REQUEST A:
Decide whether each statement below agrees with the 2005 Daytona 500 text, answering yes or no and quoting the words of the text that settle it: (i) Jeff Gordon's victory was his third Daytona 500 win; (ii) Tony Stewart won the pole; (iii) the race ended at sunset.
REQUEST B:
Revise the 2005 Daytona 500 text, everything from "Most laps led" down to "(18.7 million viewers)", with "Fox" replaced by "NBC".

TEXT UNDER STUDY:
╔══
2005 Daytona 500
- 2005 Daytona 500 logo
- Date: February 20, 2005
- Location: Daytona International Speedway Daytona Beach, Florida, U.S.
- Course: Permanent racing facility 2.5 mi (4.02336 km)
- Distance: 203 laps, 507.5 mi (816.742 km)
- Scheduled distance: 200 laps, 500 mi (804.672 km)
- Weather: Temperatures reaching up to 72 °F (22 °C); wind speeds approaching 11.1 miles per hour (17.9 km/h)
- Average speed: 135.173 miles per hour (217.540 km/h)
- Attendance: 200,000

Pole position
- Driver: Dale Jarrett; / Robert Yates Racing
- Time: 47.793

Qualifying race winners
- Duel 1 Winner: Michael Waltrip / Dale Earnhardt, Inc.
- Duel 2 Winner: Tony Stewart / Joe Gibbs Racing

Most laps led
- Driver: Tony Stewart / Joe Gibbs Racing
- Laps: 107

Winner
- No. 24: Jeff Gordon / Hendrick Motorsports

Television in the United States
- Network: Fox
- Announcers: Mike Joy, Darrell Waltrip, and Larry McReynolds
- Nielsen ratings: 10.9/23 (18.7 million viewers)

= 2005 Daytona 500 =

47th Daytona 500

The 2005 Daytona 500, the 47th running of the event, was held on February 20, 2005, at Daytona International Speedway in Daytona Beach, Florida as the first race of the 2005 NASCAR Nextel Cup season. Dale Jarrett won the pole and Jeff Gordon won the race, making this his third Daytona 500 win. Kurt Busch finished second and Dale Earnhardt Jr. finished third.

As the result of NASCAR's implementation of the green-white-checker finish rule the previous season, the race had three extra laps due to a caution with three laps to go, reaching a total distance of 203 laps and 507.5 miles. Because of that, this was the first Daytona 500 to go longer than 500 miles. It was also the first Daytona 500 to end at sunset, around 6:18 pm EST.

A crowd of 200,000 people were estimated to have attended this race.
╚══
DATA PROVIDED:
╔══
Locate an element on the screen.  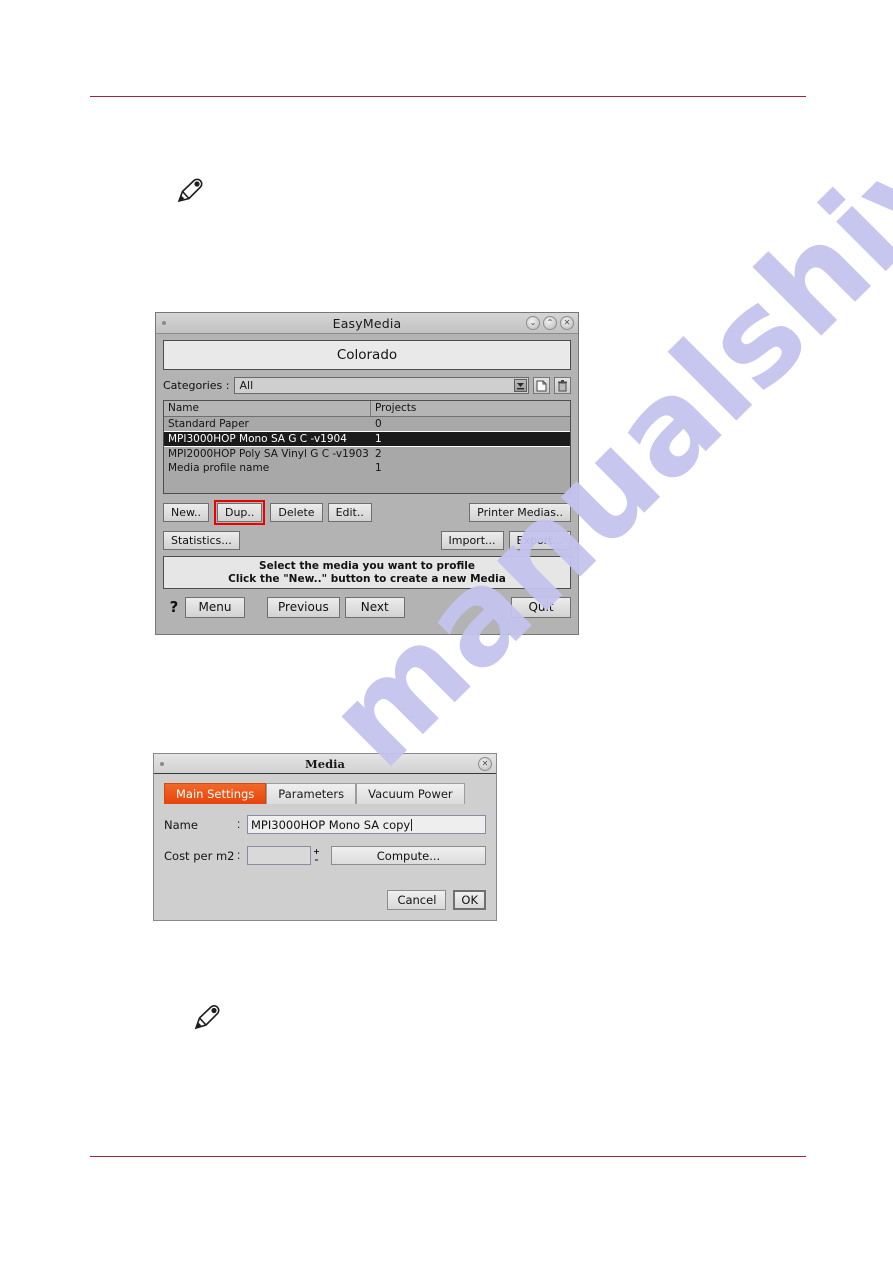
╚══
ANSWER SECTION A:
(i) Yes: "Jeff Gordon won the race, making this his third Daytona 500 win"
(ii) No: "Dale Jarrett won the pole"
(iii) Yes: "It was also the first Daytona 500 to end at sunset"

ANSWER SECTION B:
Most laps led
- Driver: Tony Stewart / Joe Gibbs Racing
- Laps: 107

Winner
- No. 24: Jeff Gordon / Hendrick Motorsports

Television in the United States
- Network: NBC
- Announcers: Mike Joy, Darrell Waltrip, and Larry McReynolds
- Nielsen ratings: 10.9/23 (18.7 million viewers)